Immaginate di vincere una gara pubblica solo per scoprire, poco dopo, che l’aggiudicazione definitiva viene sottratta per effetto di una clausola normativa che permette al proponente iniziale di pareggiare la vostra offerta e prendersi il contratto. È quello che è successo nel caso di Urban Vision S.p.A., che ha sfidato la prelazione prevista dall’articolo 183, comma 15, del D. Lgs. 50/2016, aprendo un dibattito giuridico ora in attesa di una risposta dalla Corte di Giustizia dell’Unione Europea.

Consiglio di Stato, Sezione Quinta, Ordinanza n. 9449 del 25 novembre 2024

Il raggruppamento temporaneo formato da A&C Network S.r.l. e Vox Communication S.r.l. (di seguito RTI PROMOTORE) aveva proposto al comune di Milano la costruzione, fornitura, posa in opera, gestione e manutenzione di 110 servizi igienici pubblici automatizzati che al termine del collaudo sarebbero passati in proprietà del comune stesso. In cambio il RTI PROMOTORE otteneva lo sfruttamento commerciale, per 18 anni, di 97 impianti pubblicitari.

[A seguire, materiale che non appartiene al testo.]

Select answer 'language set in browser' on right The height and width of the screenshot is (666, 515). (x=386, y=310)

Ai sensi dell’’articolo 183, comma 15, del D.Lgs. 50/2016, quando un promotore presenta una proposta ritenuta di pubblico interesse, l’amministrazione deve sottoporla a gara pubblica e il promotore mantiene un diritto di prelazione, ossia la possibilità di adeguare la propria offerta a quella del miglior offerente e ottenere l’aggiudicazione alle stesse condizioni, ma solo dopo che la gara abbia avuto luogo. In questo modo si garantisce l’interesse dell’amministrazione che può confrontare la proposta iniziale presentata dal proponente con altre eventualmente più vantaggiose, ma anche il rispetto dei principi di trasparenza, imparzialità e concorrenza, perché la gara pubblica permette ad altri operatori di presentare offerte migliorative.

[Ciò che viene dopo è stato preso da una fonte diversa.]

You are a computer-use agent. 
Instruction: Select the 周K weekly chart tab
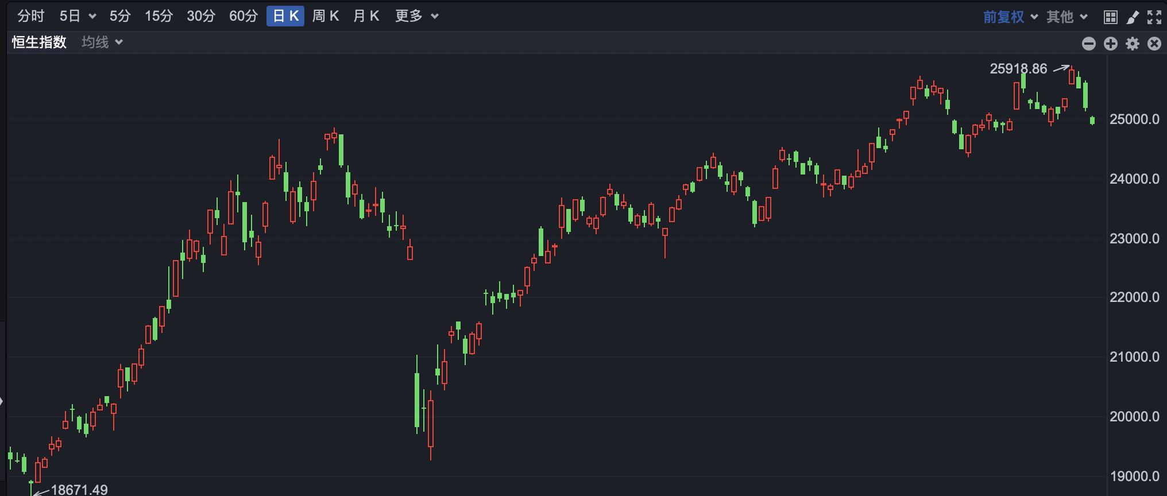click(325, 16)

La gara pubblica è stata vinta da Urban Vision S.p.A. (di seguito RICORRENTE) e non dal RTI PROMOTORE, che a allora esercitato il diritto di prelazione, adeguando la sua offerta alle condizioni migliorative proposte del RICORRENTE, ottenendo così l’affidamento definitivo del progetto. Questa dinamica ha portato la RICORRENTE a impugnare la procedura davanti al TAR, e successivamente al Consiglio di Stato, contestando la validità della prelazione.

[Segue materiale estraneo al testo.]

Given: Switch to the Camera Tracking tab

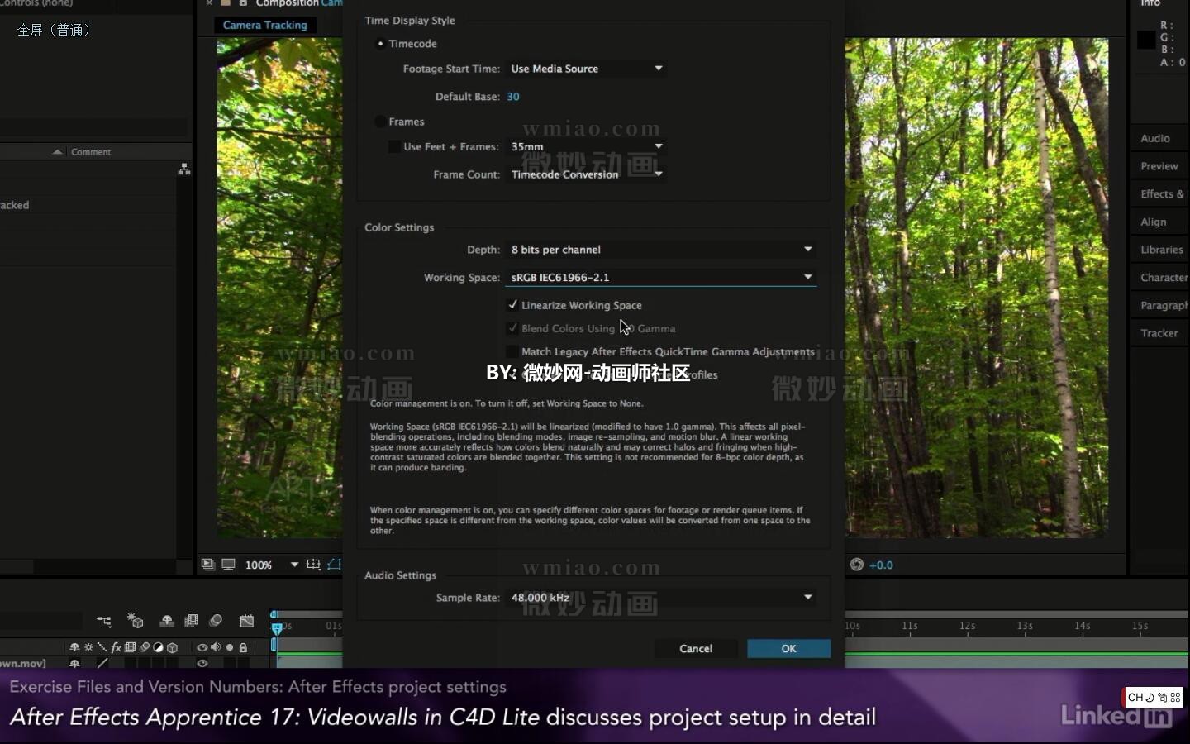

La RICORRENTE ha sostenuto che la clausola di prelazione prevista dall’articolo 183, comma 15 del D.Lgs. 50/2016, la quale permette al promotore di un’iniziativa di adeguare la propria offerta a quella migliore e ottenere l’aggiudicazione, viola il diritto dell’Unione Europea, in particolare i principi di parità di trattamento, libertà di stabilimento e libera prestazione di servizi e il Consiglio di Stato ha rimesso alla Corte di Giustizia dell’Unione Europea questa valutazione che tocca un tema molto delicato del diritto dei contratti pubblici, vale a il bilanciamento tra incentivazione delle iniziative private e tutela della concorrenza.